L’évangile des Béatitudes est un des passages évangéliques parmi les plus connus. Pourtant, il semble totalement à contre courant des valeurs communes du monde. Le Seigneur veut un « peuple petit et pauvre » (Sophonie) alors que tout le monde rêve de puissance et de richesse, un peuple qui n’aura pas d’autre refuge que son Seigneur, alors que nos sociétés occidentales ne cessent de nous inviter à assurer notre avenir avec des systèmes de retraite et d’assurance-vie et que beaucoup sont tentés de chercher refuge chez tous les prometteurs de bonheur, les charlatans, les sorciers en Afrique, et toutes sortes de faux dieux. A Corinthe, le Seigneur a choisi pour constituer son Église des gens de très petite condition, des gens faibles, modestes et méprisés et non des sages, des forts, des V.I.P. L’Église serait-elle donc destinée aux tout petits seulement ? Et la plupart des chrétiens ne feraient-ils pas fausse route puisque Jésus proclame « bienheureux » les pauvres, les doux, ceux qui pleurent, les affamés de justice, les miséricordieux, les cœurs purs, les artisans de paix… ?

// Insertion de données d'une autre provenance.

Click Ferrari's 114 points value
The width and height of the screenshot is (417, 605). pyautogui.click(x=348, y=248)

Il est vrai que Jésus lui-même n’a pas fréquenté les palais des puissants de son temps, sauf celui de Pilate… le jour de son procès et de sa mort. Il est né dans la pauvreté d’une étable… Il n’a pas recherché à être riche et puissant ni à être admiré pour sa sagesse. Il s’est fait serviteur : « Je ne suis pas venu pour être servi mais pour servir et donner ma vie en rançon pour la multitude » (Mt 20,28). Comme Paul l’écrit juste avant le passage de la première épître aux Corinthiens de ce dimanche : « nous prêchons un Messie crucifié, scandale pour les Juifs et folie pour les païens » (1Co 1,23).

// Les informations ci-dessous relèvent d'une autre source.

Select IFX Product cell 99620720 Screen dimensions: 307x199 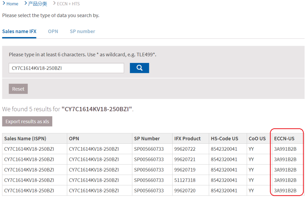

L’Évangile de Jésus vient bel et bien contester toutes nos logiques humaines qui sont, hélas, trop fondées sur l’intérêt personnel et la quête de pouvoir. La grande tentation de chacun est de ne s’intéresser qu’à lui-même et de le faire en oubliant les autres. Qui ne rêve d’avoir un emploi socialement considéré et bien rémunéré ? Qui ne désire une bonne place au soleil ? Un jour, un enfant à qui je demandais ce qu’il voulait faire quand il serait grand m’a surpris par sa réponse : « je serai pape ! » D’autres veulent devenir ministre ou président. Même en Afrique, comme l’ont écrit les évêques du Tchad dans un message de Noël en 2007, « Chacun ne cherche qu’à préserver son intérêt personnel. »

Or la logique libératrice de l’Évangile est tout autre. Le Christ vient nous apprendre, en effet, que la vraie sagesse consiste à donner pour recevoir, à s’abaisser pour être élevé, à choisir la dernière place et non la première… Nous sommes bien là à l’opposé des logiques humaines : « Mes pensées ne sont pas vos pensées et mes chemins ne sont pas vos chemins » dit le Seigneur dans le livre du prophète Isaïe (Is 55,8-9). Comme cela est bien vrai, car l’homme recherche toujours plus ou moins clairement sa propre gloire, l’admiration, le pouvoir. Examinons nos propres comportements et nous découvrirons que nous préférons nous servir et être servi plutôt que de nous mettre au service des autres. « Celui qui veut s’enorgueillir, écrit Paul, qu’il mette son orgueil dans le Seigneur. »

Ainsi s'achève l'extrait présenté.